D: Fuse

Texas Platters

D:Fuse

People (V2) D:Fuse has been poised for greatness so long it's a wonder his legs haven't buckled. While the rest of the Austin DJ scene reels from the feds' war on fun, D:Fuse has quietly solidified an international rep that's scored him a monthly residency in San Francisco and slots on UK monster events like Cream. The days of his spinning at the dive next door may be a thing of the past (no less than Paul Oakenfold calls Fuse the future of music), but the unassuming local DJ with the 10-gallon hat still smacks of his club roots.

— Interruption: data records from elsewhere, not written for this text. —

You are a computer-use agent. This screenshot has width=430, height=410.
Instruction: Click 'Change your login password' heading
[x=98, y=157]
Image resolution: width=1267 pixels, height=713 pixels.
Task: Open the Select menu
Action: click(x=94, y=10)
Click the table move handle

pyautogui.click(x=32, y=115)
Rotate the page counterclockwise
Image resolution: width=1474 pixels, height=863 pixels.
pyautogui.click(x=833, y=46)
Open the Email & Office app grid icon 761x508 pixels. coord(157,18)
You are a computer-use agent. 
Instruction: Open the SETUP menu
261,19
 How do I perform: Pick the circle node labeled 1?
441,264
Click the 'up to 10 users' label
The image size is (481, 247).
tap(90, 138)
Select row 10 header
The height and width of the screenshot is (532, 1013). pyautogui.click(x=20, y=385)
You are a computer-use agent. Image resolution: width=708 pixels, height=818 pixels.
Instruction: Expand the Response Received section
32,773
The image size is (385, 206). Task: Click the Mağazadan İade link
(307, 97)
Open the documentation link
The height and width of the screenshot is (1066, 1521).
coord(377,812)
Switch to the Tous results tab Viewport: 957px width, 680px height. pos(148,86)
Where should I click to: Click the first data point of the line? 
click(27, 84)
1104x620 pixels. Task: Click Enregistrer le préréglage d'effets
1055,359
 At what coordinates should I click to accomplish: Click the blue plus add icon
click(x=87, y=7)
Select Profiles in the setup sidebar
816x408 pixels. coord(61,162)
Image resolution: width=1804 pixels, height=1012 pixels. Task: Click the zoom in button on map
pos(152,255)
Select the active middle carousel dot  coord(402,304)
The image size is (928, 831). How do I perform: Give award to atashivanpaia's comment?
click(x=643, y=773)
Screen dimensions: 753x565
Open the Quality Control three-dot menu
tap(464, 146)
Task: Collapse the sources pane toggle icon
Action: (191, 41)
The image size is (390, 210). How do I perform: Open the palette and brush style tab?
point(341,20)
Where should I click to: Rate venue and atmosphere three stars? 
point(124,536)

Falling somewhere between the incestuous world of progressive house and just left of trance, the 2-CD People opens slow with Fever's "Distorted Horizon," one of those backyard bass burblings that in a club setting usually arrives right about the time you notice the girl you've been staring at across the dance floor has pupils nearly as large as your own. It's a loping, steady, streamlined groove that hooks up to Colours' unwisely named "The Guitar Track," and from there to highlights like Infrared's "Never Need to Worry," with its soaring, ethereal backing vocals tamped way down in the mix, and disc two's Latin-inflected opener, "Deeper," from Moda. For the most part, the tracks here are slammin'. Any DJ can make you feel it in a club, but it indicates a whole other level of skill to find yourself doing light housework in your skivvies, woofers banging, and grinning like an idiot.